(Page text)
In The Talk, out today, thirty diverse, award-winning authors and illustrators engage young people in frank discussions about racism, identity and self-esteem. Featuring stories and images filled with love, acceptance, truth, peace, and an assurance that there can be hope for a better tomorrow, The Talk is an inspiring anthology and must-have resource published in partnership with Just Us Books, a Black-owned children’s publishing company that’s been in operation for over 30 years. Just Us Books continues its mission grounded in the same belief that helped launch the company:
Good books make a difference.
Today, we’re thrilled to welcome contributor Torrey Maldonado, the author of the critically acclaimed What Lane?, Tight, and Secret Saturdays. Torrey is a teacher in Brooklyn, New York, where he was born and raised. In The Talk, he shares a letter to his daughter.
How did your piece for The Talk come together?

(Data section)
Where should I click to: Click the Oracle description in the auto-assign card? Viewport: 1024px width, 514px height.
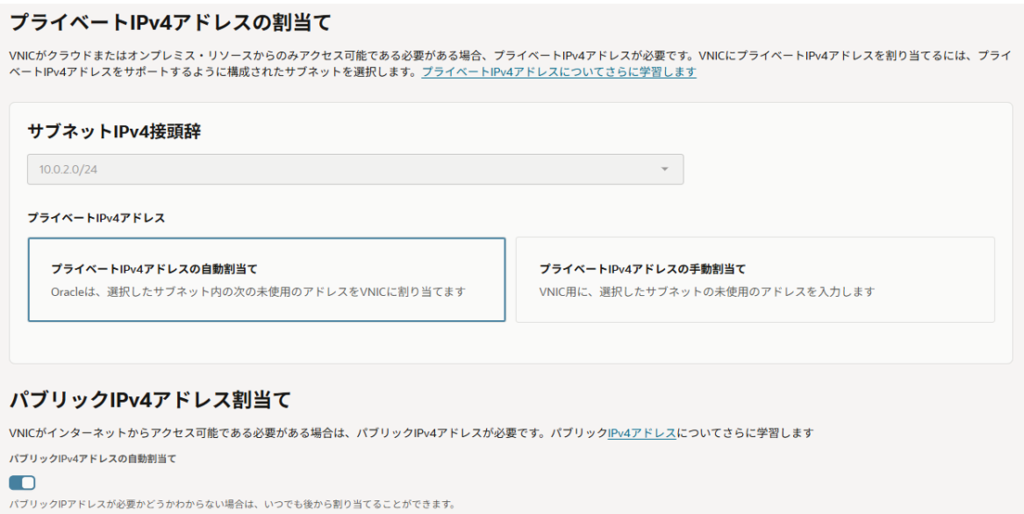click(x=258, y=292)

(Try it) Continue the page text about the anthology The Talk, starting right after its last sentence.

(Exercise answer)
Confession: my getting inspired is a BIG start to my writing-process. I get an idea, write it out, then it moves to an editor. With The Talk, the inspiration didn’t start with me. Cheryl and Wade told me they were editing an anthology and had ideas for what I might include. Immediately, I felt different things. First, I sort of became a guy version of Renée Zellweger in Jerry Maguire when she says, “You had me at . . .” because Cheryl and Wade had me at, “We wonder if you’d . . .” Secondly, I felt I was in a movie when a boss whispers, “I’ll make you an offer you can’t refuse”. I’m joking, but, for real though, if Cheryl and Wade ask, I don’t refuse because they see “the big picture” and it’s always brilliant. Also, whatever they publish serves children’s and our world’s best interests. So I agreed, then the anxiety of someone who dives into waters maybe too deep freaked me out a bit. How am I going to write what they want me to do? I worried. I reminded myself, Cheryl and Wade always see ‘the big picture’ and it’s always brilliant.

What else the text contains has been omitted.